__Trecho__

Fachin afirmou que, após a homologação do acordo, não cabe ao Judiciário qualquer ingerência sobre os termos e a extensão dos benefícios negociados. O ministro ressaltou que, só nos processos que estão sob sua relatoria no âmbito da “lava jato” no STF, foram recuperados mais de R$ 2 bilhões, entre multas e perdimentos.
“Portanto, o perdimento imediato dos bens, baseado na confissão e nos elementos apresentados pelo colaborador, não apenas se alinha com a lógica da colaboração premiada como também evita a permanência de ativos ilícitos nas mãos de envolvidos, resguardando o interesse público.”
Cláusula inconstitucional
Gilmar Mendes, por outro lado, destacou que há elementos que permitem questionar a voluntariedade dos investigados ao fechar os acordos. Ele citou irregularidades durante a “lava jato”, como o conluio entre o então juiz Sérgio Moro e integrantes do Ministério Público Federal revelado pela “spoofing”.
O decano ressaltou que as cláusulas de acordos de colaboração premiada não são firmadas por livre vontade dos acusados, pois a liberdade deles está em jogo.
“O que se pretende ressaltar com base nessas duas primeiras advertências é que quando uma das partes negocia a sua liberdade e os seus bens em um contexto de ameaça de prisão ou de submissão a sanções penais de natureza grave, nunca há uma posição de plena igualdade entre acusação e defesa na celebração do negócio jurídico, razão pela qual deve-se ter cuidado com a utilização de uma lógica excessivamente civilista ou de plena e irrestrita liberdade contratual em um pacto que envolve o exercício do direito de punir.”
Gilmar também disse que determinar a perda de bens sem denúncia ou condenação seria como cruzar a “última fronteira que nos separa do Estado de Direito para o Estado policial”. Ele citou que a maior parte dos ex-executivos em questão não foi condenada. A denúncia contra um deles foi rejeitada, contra outro foi recebida e há um terceiro caso em fase de recurso.

(Entradas salvas)
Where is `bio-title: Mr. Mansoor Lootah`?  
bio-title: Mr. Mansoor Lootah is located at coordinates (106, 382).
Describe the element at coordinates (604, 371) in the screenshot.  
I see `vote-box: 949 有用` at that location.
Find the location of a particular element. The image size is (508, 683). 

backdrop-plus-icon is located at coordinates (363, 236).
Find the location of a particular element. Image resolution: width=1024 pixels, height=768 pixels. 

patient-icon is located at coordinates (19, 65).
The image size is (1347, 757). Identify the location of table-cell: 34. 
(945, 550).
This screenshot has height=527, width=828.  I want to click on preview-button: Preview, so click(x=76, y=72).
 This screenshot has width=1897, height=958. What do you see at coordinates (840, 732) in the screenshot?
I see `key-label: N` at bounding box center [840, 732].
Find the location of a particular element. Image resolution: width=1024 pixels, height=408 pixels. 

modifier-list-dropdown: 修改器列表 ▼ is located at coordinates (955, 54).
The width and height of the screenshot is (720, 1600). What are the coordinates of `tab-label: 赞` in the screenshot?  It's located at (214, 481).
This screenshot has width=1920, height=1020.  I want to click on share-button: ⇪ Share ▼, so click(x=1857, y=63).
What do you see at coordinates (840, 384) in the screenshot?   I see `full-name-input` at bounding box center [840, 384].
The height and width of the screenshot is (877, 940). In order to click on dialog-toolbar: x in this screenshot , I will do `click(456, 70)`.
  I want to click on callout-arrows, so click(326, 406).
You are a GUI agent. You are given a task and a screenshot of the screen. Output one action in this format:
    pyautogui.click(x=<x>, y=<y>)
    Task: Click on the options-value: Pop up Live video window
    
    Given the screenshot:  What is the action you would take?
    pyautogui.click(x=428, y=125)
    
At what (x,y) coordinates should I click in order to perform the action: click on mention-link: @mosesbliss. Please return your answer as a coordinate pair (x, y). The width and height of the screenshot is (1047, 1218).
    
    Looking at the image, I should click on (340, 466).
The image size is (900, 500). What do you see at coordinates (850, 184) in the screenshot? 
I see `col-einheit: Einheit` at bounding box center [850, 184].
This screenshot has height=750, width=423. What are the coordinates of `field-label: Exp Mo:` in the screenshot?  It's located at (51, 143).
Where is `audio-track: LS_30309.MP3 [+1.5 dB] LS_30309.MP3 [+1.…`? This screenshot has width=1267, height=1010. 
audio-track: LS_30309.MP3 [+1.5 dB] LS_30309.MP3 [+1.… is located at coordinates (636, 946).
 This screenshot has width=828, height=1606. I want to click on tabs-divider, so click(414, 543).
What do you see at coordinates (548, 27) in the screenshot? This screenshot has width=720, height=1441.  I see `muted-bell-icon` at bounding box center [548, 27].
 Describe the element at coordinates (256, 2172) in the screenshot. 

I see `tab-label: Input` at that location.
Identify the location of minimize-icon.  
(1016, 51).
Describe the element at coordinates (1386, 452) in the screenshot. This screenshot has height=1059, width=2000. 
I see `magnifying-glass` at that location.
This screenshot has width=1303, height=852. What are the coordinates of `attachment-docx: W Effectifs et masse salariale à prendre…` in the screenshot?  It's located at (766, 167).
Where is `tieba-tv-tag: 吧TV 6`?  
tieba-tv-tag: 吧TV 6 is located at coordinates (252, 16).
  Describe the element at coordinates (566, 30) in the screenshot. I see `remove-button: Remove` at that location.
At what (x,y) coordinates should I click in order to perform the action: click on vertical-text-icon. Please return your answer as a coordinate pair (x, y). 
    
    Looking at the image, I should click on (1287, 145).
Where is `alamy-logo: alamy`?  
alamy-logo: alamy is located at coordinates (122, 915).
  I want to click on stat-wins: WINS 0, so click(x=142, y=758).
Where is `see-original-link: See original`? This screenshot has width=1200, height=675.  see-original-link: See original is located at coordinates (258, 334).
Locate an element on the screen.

__Enunciado A__
Segundo o trecho, quanto foi recuperado nos processos sob relatoria de Fachin na "lava jato" no STF?
__Enunciado B__
Altere o trecho entre "Gilmar também disse" e "fase de recurso.", inclusive, substituindo "ex-executivos" por "ex-dirigentes" e reproduzindo o resto como está.

__Resposta A__
Mais de R$ 2 bilhões, entre multas e perdimentos.

__Resposta B__
Gilmar também disse que determinar a perda de bens sem denúncia ou condenação seria como cruzar a “última fronteira que nos separa do Estado de Direito para o Estado policial”. Ele citou que a maior parte dos ex-dirigentes em questão não foi condenada. A denúncia contra um deles foi rejeitada, contra outro foi recebida e há um terceiro caso em fase de recurso.